┌──
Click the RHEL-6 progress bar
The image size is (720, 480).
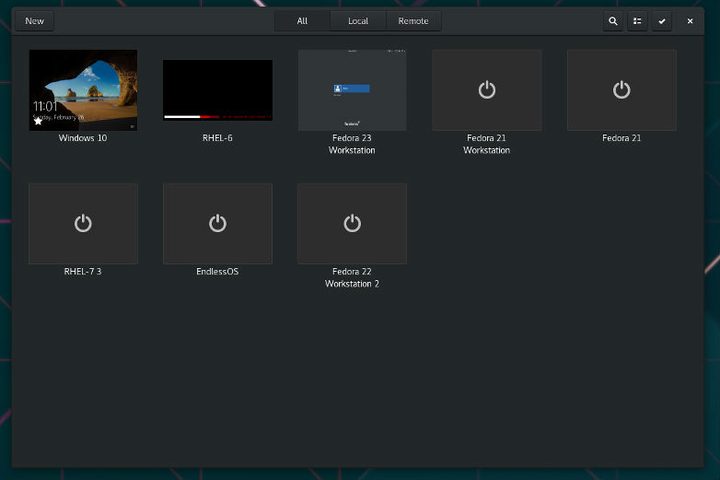point(218,117)
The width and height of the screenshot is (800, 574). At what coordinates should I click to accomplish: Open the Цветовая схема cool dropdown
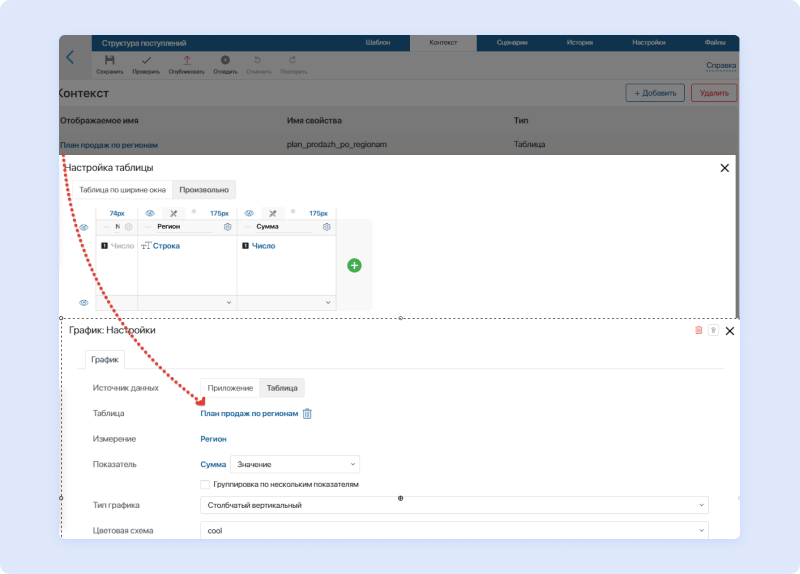[454, 531]
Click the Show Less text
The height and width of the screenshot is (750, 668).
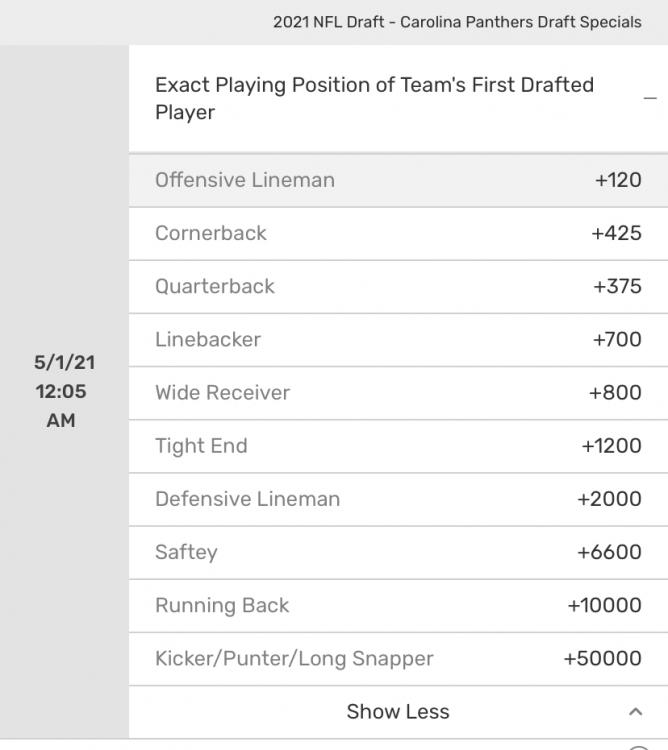tap(398, 712)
└──
#### What you will do:
Give the listing again exactly, but omit each image.

#### Answer section:
Click the RHEL-6 progress bar
The image size is (720, 480).
point(218,117)
The width and height of the screenshot is (800, 574). At what coordinates should I click to accomplish: Open the Цветовая схема cool dropdown
[454, 531]
Click the Show Less text
The height and width of the screenshot is (750, 668).
tap(398, 712)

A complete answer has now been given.